BEGIN PASSAGE GIVEN
In the first trial, which began before a state security court on 17 April, Al-Maqalih is charged with supporting the Houthi clan of Zaydi rebels and with being in contact with the clan chief, Abdul-Malik Al-Houthi. Al-Maqalih asked the judge to rule on his abduction by members of the security service but the judge refused to register his complaint and said he could always complain to the International Criminal Court.
The next day, Al-Maqalih went on trial before a special court for press offences (created last year) on a charge of insulting President Saleh in an opinion piece published in the newspaper Al-Thaouri in 2005 about Saleh’s promise not to run for re-election in 2006. The same court is also waiting to try the newspaper’s editor, Khaled Suleiman, who sought asylum in Britain three years ago. The court adjourned Al-Maqalih’s trial without a date being set for the next hearing.
One trial after the other
A court in Lahij (45 km north of Aden) meanwhile began on 18 April to hear the appeal of Anis Ahmed Mansur Hamida, an Aden-based reporter for the daily Al-Ayyam, against the 14-month jail sentence he received on charges of “attacking national unity” and “separatism” at the end of a politically-motivated trial on 15 July 2009.
Ahmad Al-Asdi, the editor of the newspaper Itijahat and deputy editor Mahfouz Al-Ba’ithimi’, received suspended jail sentences on 18 April in a case brought by the information ministry over an article about the Saudi opposition in issue No. 49/50.
The special court for press offences sentenced Khaled Abdel Hadi of the Al-Eshteraki news website on 17 April to pay a fine of 10,000 rials (36 euros) and damages of 20,000 rials (72 euros) for a 9 February 2009 report about a sit-in by residents in Lahij province who were demanding the resignation of judge Abdelmalek Al-‘Arshi.
END PASSAGE GIVEN
BEGIN LISTED RECORDS
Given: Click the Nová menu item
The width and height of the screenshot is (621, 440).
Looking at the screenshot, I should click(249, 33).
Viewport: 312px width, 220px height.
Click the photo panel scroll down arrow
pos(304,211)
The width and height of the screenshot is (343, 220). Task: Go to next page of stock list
END LISTED RECORDS
BEGIN LISTED RECORDS
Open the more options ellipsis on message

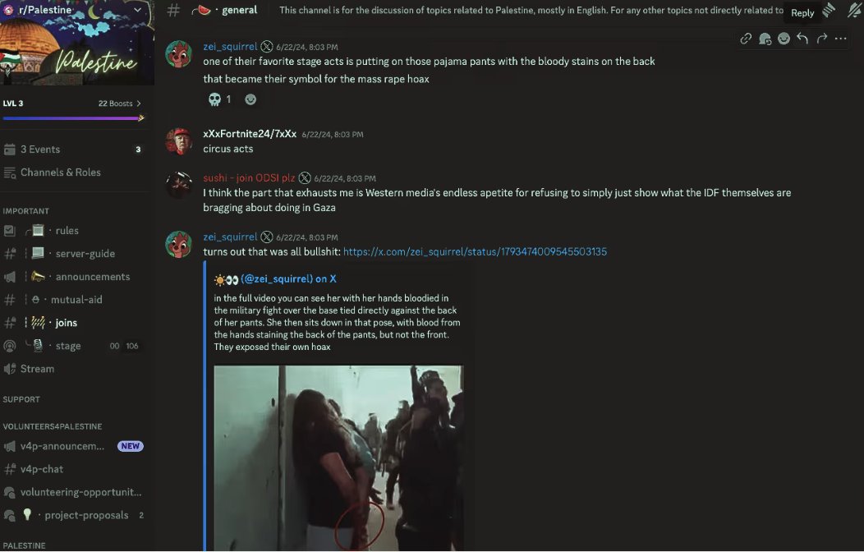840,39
END LISTED RECORDS
#### WRITTEN TASK 1
Decide whether each statement agrees with the report on press trials: (a) Al-Maqalih's first trial began before a state security court on 17 April; (b) the special court for press offences set a date for the next hearing in Al-Maqalih's trial; (c) Khaled Abdel Hadi was ordered to pay a fine of 20,000 rials. Answer each with yes or no and quote the deciding words.
#### WRITTEN TASK 2
Write out the section of the report on press trials that opens with the words containing "The next day, Al-Maqalih" and closes with "the next hearing.".

#### EXPECTED OUTPUT 1
(a) Yes: "In the first trial, which began before a state security court on 17 April"
(b) No: "The court adjourned Al-Maqalih’s trial without a date being set for the next hearing."
(c) No: "to pay a fine of 10,000 rials (36 euros) and damages of 20,000 rials (72 euros)"

#### EXPECTED OUTPUT 2
The next day, Al-Maqalih went on trial before a special court for press offences (created last year) on a charge of insulting President Saleh in an opinion piece published in the newspaper Al-Thaouri in 2005 about Saleh’s promise not to run for re-election in 2006. The same court is also waiting to try the newspaper’s editor, Khaled Suleiman, who sought asylum in Britain three years ago. The court adjourned Al-Maqalih’s trial without a date being set for the next hearing.